TASK PROMPT:
Copy out each line of the data that contains "Image".

Stored items:
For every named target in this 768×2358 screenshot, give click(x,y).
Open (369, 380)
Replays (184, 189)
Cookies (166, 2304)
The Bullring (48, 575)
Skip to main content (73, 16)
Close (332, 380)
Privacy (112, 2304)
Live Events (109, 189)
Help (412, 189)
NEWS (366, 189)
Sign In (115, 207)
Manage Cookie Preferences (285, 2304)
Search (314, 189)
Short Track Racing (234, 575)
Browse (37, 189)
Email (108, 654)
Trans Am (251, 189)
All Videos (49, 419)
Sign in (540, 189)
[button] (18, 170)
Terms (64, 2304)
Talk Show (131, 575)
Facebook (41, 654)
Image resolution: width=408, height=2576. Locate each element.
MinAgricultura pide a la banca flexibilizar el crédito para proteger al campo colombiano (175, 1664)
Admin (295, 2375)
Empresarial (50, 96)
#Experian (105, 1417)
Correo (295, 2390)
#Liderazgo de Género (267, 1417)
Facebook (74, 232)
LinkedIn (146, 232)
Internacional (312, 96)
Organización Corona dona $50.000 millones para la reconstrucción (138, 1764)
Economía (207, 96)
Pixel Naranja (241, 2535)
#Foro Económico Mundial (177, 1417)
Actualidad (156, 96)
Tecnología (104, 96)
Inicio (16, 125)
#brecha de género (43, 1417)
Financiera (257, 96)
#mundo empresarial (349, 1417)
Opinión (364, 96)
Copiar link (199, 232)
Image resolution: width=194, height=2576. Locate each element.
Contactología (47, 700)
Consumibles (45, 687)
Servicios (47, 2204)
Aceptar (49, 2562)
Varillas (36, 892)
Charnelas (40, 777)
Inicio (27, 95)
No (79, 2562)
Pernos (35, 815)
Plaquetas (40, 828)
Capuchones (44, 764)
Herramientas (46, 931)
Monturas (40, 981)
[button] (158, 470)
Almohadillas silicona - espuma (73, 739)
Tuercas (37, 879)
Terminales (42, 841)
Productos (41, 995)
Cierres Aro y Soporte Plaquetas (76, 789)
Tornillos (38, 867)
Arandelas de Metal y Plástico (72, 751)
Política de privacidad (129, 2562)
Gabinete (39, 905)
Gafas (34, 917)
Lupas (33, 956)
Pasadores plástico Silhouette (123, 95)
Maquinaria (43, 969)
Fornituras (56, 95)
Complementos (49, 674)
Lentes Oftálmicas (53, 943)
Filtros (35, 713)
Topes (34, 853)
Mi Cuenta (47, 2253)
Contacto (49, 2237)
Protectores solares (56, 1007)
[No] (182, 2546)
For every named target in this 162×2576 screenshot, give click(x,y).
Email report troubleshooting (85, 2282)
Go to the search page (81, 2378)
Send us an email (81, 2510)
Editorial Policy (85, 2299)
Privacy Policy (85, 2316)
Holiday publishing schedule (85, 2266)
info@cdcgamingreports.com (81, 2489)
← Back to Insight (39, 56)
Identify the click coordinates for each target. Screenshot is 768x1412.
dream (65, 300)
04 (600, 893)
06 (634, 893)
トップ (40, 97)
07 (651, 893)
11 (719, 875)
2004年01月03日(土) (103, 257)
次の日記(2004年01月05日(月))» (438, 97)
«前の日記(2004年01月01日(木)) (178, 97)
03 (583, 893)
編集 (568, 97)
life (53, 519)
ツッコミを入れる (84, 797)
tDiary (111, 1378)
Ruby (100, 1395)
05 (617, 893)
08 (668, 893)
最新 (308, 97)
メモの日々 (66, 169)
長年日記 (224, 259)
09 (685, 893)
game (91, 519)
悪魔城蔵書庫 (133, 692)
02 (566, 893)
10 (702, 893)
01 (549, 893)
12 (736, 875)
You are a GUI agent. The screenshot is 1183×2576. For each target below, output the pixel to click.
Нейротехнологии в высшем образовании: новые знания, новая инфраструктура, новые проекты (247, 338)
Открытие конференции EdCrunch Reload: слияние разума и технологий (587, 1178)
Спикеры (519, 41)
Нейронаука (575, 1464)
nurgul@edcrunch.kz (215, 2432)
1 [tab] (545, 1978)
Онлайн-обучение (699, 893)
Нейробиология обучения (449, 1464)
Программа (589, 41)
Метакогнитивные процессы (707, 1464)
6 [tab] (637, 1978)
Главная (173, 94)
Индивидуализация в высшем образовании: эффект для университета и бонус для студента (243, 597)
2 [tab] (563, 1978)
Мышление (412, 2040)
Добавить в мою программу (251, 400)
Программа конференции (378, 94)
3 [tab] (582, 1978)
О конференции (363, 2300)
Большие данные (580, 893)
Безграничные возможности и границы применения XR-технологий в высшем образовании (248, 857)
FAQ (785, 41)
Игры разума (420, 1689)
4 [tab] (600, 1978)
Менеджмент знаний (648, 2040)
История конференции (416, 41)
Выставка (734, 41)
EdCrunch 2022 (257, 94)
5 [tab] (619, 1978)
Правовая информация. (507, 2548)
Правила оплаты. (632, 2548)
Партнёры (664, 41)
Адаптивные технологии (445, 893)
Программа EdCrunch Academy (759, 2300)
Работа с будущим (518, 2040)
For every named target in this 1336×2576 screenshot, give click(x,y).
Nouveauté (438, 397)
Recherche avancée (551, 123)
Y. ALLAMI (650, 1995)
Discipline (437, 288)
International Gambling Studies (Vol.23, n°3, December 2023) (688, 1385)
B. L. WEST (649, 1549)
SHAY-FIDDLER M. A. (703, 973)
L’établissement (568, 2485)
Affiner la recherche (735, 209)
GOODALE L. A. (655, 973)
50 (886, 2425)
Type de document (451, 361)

EXPECTED ANSWER:
Image resolution: width=408, height=2576. Locate each element.
Image resolution: width=194, height=2576. Locate each element.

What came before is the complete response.